Dataset items:
<<<<
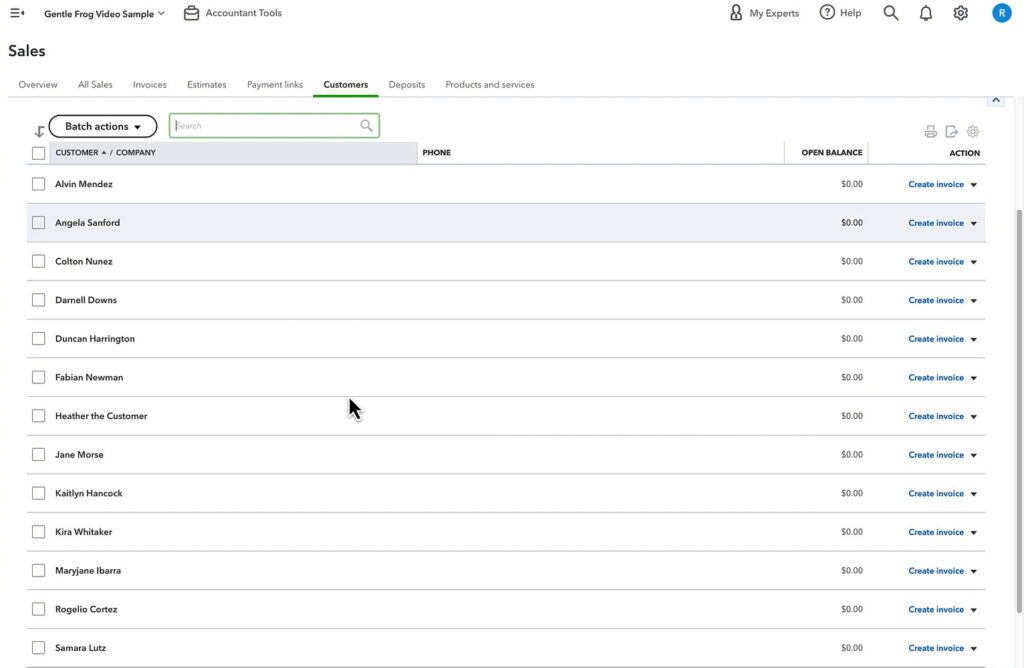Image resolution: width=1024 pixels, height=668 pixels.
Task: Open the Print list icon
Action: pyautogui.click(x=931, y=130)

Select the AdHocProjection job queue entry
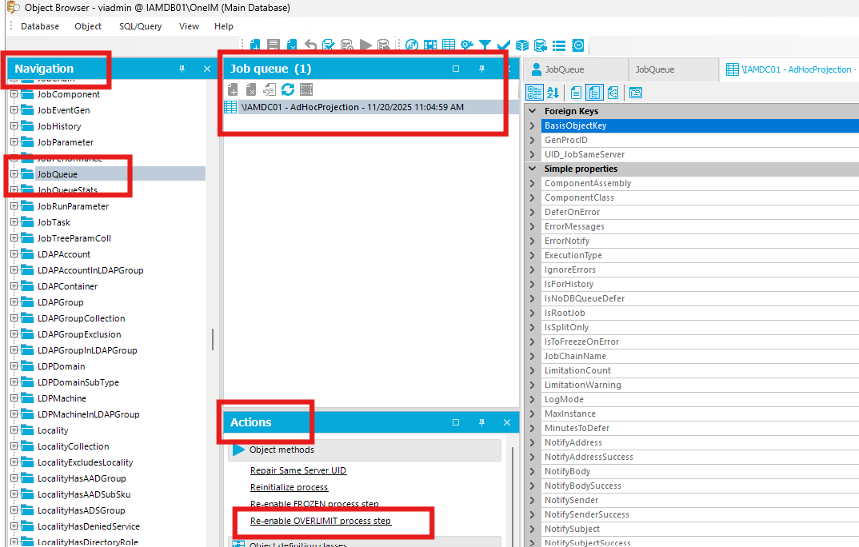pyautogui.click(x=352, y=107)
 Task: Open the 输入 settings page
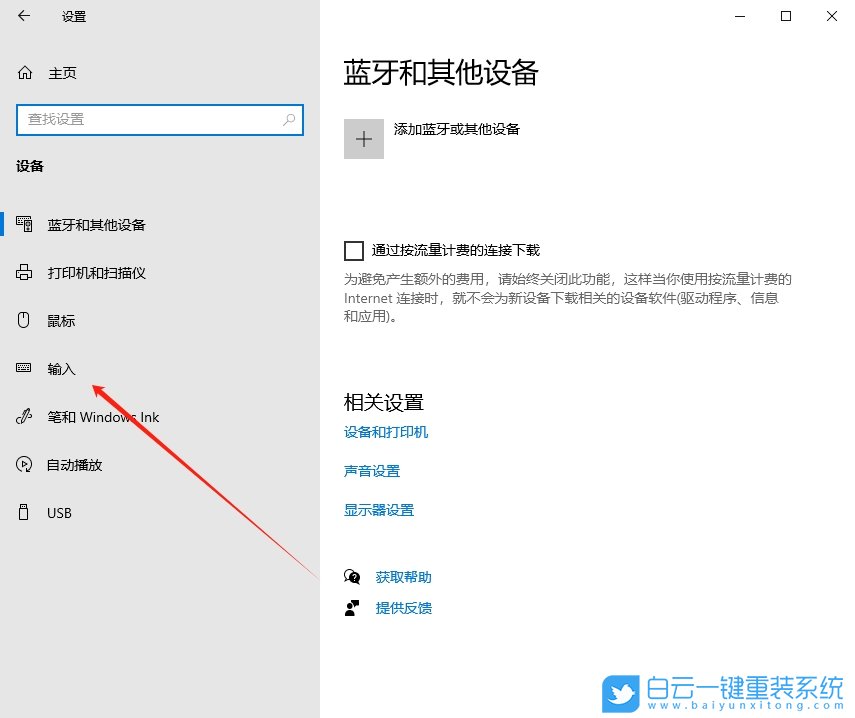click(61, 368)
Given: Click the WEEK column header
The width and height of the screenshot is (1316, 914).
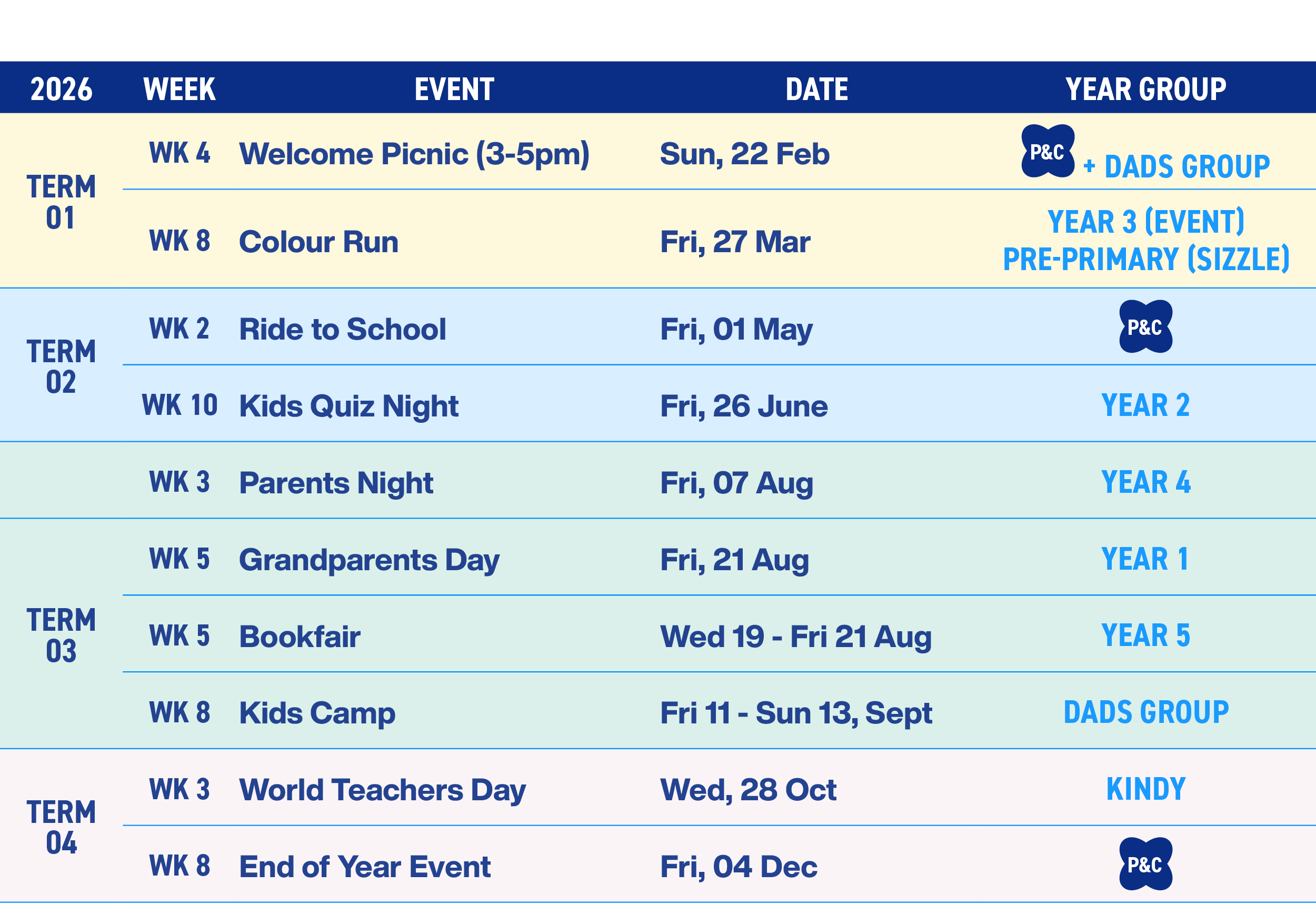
>>>>
Return word for word the line bearing "Select the AdHocProjection job queue entry" and every later line of the entries, but none of the pictures.

Select the AdHocProjection job queue entry
pyautogui.click(x=352, y=107)
 Task: Open the 输入 settings page
click(61, 368)
Given: Click the WEEK column header
The width and height of the screenshot is (1316, 914).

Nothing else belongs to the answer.